Bata India Ltd – A Brand For The Ages

Updated: Jun 9


Company Name – Bata India Limited (Bata)


Current Share Price – INR 1,826 (December 24, 2021)


Market Cap – INR 23,465 cr


 

1. What is interesting about the stock?

Before Indians knew of Nike, Adidas, Reebok and Puma, Bata was the premier shoe brand in India. Every Indian has probably worn a Bata shoe at least once in their lifetime. So omnipresent was the brand that a lot of people mistake Bata to be an Indian company. Bata Corporation is a Czech multinational company that was founded in late 19th century and now has its headquarters in Switzerland. In India, Bata set up its production unit in 1932 near Kolkata. Soon after, the production site was doubled in size due to the high demand for Bata shoes and the region became a township, known as Batanagar. Bata India is majority owned by Bata Shoe Organization.


Today, the Company has a pan-India presence with the largest network of retail stores in the footwear industry with 1,550+ stores, including franchise stores and over 30,000 dealers. Products are also available online on the company’s web portal and e-commerce platforms, enabling the company to reach customers in over 1,400 cities. The list of shoe brands it retails include – Bata, Disney, Power, Hush Puppies, Comfit, Bubblegummers, CAT, Marie Claire, Scholl etc.


Bata is aiming to add ~240 stores in FY22-24E thereby raising the total store count to approximately 1,800 stores. Further, it is adopting the franchise route for Tier III-V cities and has added 35+ stores in Q2FY22, thereby increasing total franchisee store count to over 270. The target is to increase franchisee stores to ~ 30% of total Bata stores. Even though traditional and organized retail contribute to over 90% of all footwear sales in the country, Bata’s management has begun giving impetus to digital initiatives considering growing contribution of online sales. In Q2FY22, e-commerce contributed ~14% to Bata’s sales, up from low single digit share in FY20. On its own web portal, the company has ~5,000 new products.


Key competitive advantages of the Company are:

  • Large product portfolio across multiple brands which caters to men, women, and children, both in leather and non-leather segments and across various price points catering to cost conscious as well as discerning customers.

  • Far reaching store network and ability to grow the number of stores further and penetrate even Tier III-V markets.

  • Association of brand with longevity and reliability.

2. Key Historical Financials

  • Between FY15 and FY19, Bata grew its store count by a mere 15, from 1,400 to 1,415. This resulted in sales growing by less than 10% in 4 years.

  • However, in FY20, Bata grew its stores by~150, the single largest absolute growth since 2013. Also, the company focused on marketing high margin products which pushed operating margin to 28% from 12-17% historically.

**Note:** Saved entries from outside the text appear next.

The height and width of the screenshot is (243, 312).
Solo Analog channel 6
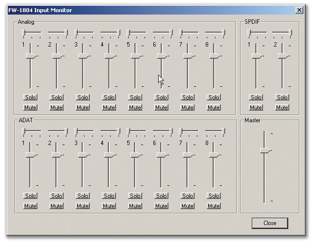pos(162,97)
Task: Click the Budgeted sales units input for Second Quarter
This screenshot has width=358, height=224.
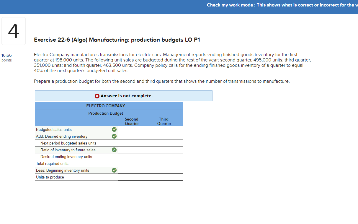Action: tap(135, 129)
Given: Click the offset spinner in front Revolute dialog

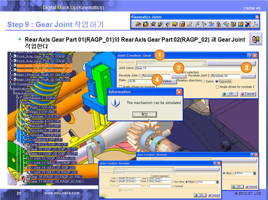Looking at the screenshot, I should (216, 182).
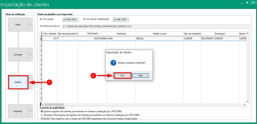
Task: Select row indicator for client 121
Action: pos(42,39)

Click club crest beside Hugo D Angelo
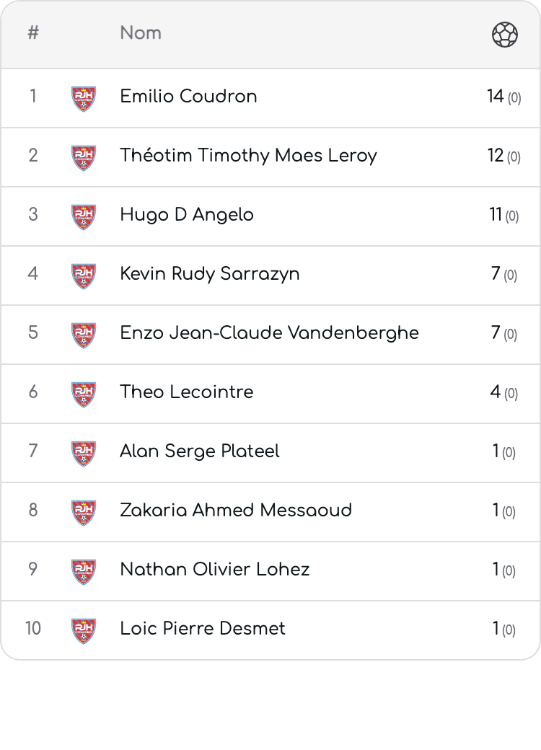[84, 217]
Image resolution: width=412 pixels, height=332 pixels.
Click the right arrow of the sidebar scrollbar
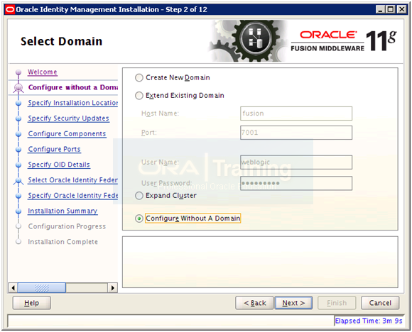click(113, 288)
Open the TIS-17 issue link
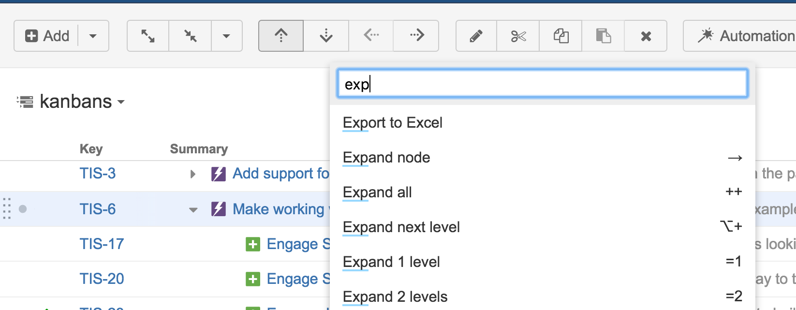796x310 pixels. point(102,244)
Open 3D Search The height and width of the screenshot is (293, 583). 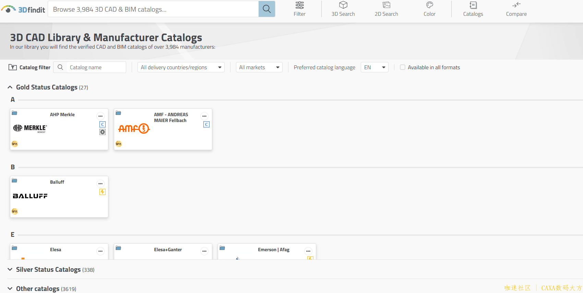343,9
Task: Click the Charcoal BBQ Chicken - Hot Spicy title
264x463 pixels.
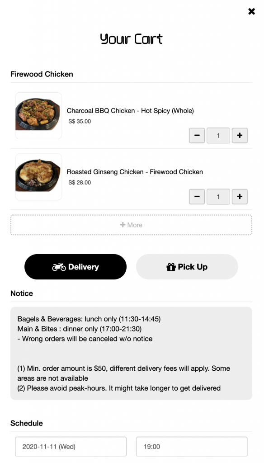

  • Unfortunately, COVID-19 had a debilitating effect on FY21 and Q1FY22 performance due to drastic decline in footfalls in stores and marked decline in demand for formal wear.

3. What is my view on company valuation?


As a result of FY21 and Q1FY22 returning outlier performance due to COVID-19, Bata’s TTM ratios are currently skewed. With TTM EBITDA down to INR 318 cr and TTM PAT down to a very low INR 24 cr, EV/EBITDA (TTM) and P/E (TTM) ratios are astronomically high at 74x and 973x respectively. To get a fairer sense of company valuation, it may be worthwhile to compute these ratios based on FY20 numbers with the assumption that the company will return to these numbers once the pandemic end. EV/EBITDA and P/E based on company’s FY20 numbers are 28x and 71x respectively. As the Company grew its PAT by a very attractive 17.5% CAGR between Dec 2009 and March 2020, Bata is certainly an attractive stock. However, given the uncertainty around business recovery and high multiples even based on FY20 numbers, it currently seems to be an expensive purchase at the current price (long term PE ratio of the Company is around 40x).


4. What are the risks to the investment analysis?


Risks to the analysis are:

  • Permanent change of customer behavior to work from home will have a severe impact on demand for formal footwear.

  • Strong brand name in a stock market flushed with liquidity may push the price higher in short/medium term

 

About the Author


I have over 14 years of experience in investment banking and wealth management. I am an engineer by background and MBA from a premier institute in India.


Disclosure


I have no stock, option or similar derivative position in any of the companies mentioned since last 30 days, and shall not initiate any such positions within the next 5 days. I wrote this article myself, and it expresses my own opinions. I am not receiving compensation for it (other than from SocInvest). I have no business relationship with any company whose stock is mentioned in this article.


I am not a SEBI registered advisor. This article is purely for educational purpose and not to be construed as an investment advice. Please consult your financial advisor before acting on it.


I have used publicly available information while writing this article.